Marlowe looks around at the buildings that tower around him. No one seems to have spotted him. He steps lightly to a trapdoor in the rooftop’s corner, wrenches it open. He finds a ladder, disappears within.
The maw of delta-city has now moved to the very center of the window. The Operative stares down at the spires that rise out of the clouds that gather more than two klicks up.
“Penthouse suite,” he says.
“The Citadel,” replies the pilot.
“The what?”
“You don’t know what the Citadel is?”
“Maybe I’m just testing you.”
“Test away, asshole. I’m not afraid of you.”
“Maybe you should be.”
“Maybe you don’t know shit about the biggest hedgehog of them all. Room with a view. They say the Jaguars can’t get within a kilometer of the basement.”
“A kilometer’s a pretty specific number,” replies the Operative. “Particularly when it involves classified operations. You’re merchant marine. Where are you getting all this from?”
“Information’s harder to lock down in space.”
“Give me another example.”
“How about you give me an example?”
“Such as?”
“What’s your business on the Moon?”
The Operative laughs. “Who says I have business on the Moon?”
“That’s where we’re supposed to drop you, isn’t it?”
“Maybe that’s just my trans
fer point.”
“And maybe it’s not. Come on, man. We’ve got three days together.”
“So?”
“So indulge me. It’s not like I expect you to tell me the truth.”
“Then what the hell do you expect?” asks the Operative.
“How about a good story?”
“Even if it’s a lie?”
“Remember what I said about killing time?”
“I thought you said this wasn’t a social call.”
“So I’m mixing business with pleasure.”
“So put the Elevator back on that screen.”
“I never took it off,” the pilot says.
“Where is it?”
“Lower right-right.”
“Put it at the center.”
“Sure thing.”
It’s the surest thing there is. It’s scarcely two hundred klicks distant. It’s practically a drive-by. Yet it still requires magnification to make out the workers on its side—still requires magnification to discern how they’ve jury-rigged whole series of pulleys to haul themselves along it while they lay down the maglev tracks along which the freight will someday flow. The Operative lets his gaze stray down toward the Elevator’s extremity at Nadir Station some hundred klicks below. Below that’s only atmosphere.
“Am I ever going to get to see it out that window?” he asks.
“You could if the window weren’t facing Earth.”

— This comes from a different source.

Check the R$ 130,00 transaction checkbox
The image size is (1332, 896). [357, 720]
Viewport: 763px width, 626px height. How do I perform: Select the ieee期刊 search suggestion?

“I can see it’s facing Earth. What I’m asking is, is that going to change soon.”
“Man’s in luck. When we prime the burn we’ll shift our angle. You should get yourself a good view then.”
“Excellent.”
“So what’s going down on the Moon?”
But the Operative’s just noticed something going down on the screens.
I’m an envoy,” says Morat.
“I’d guessed as much,” replies Haskell.
“I’m an envoy,” he repeats, as though her words compel reiteration. “I report directly to the handlers.”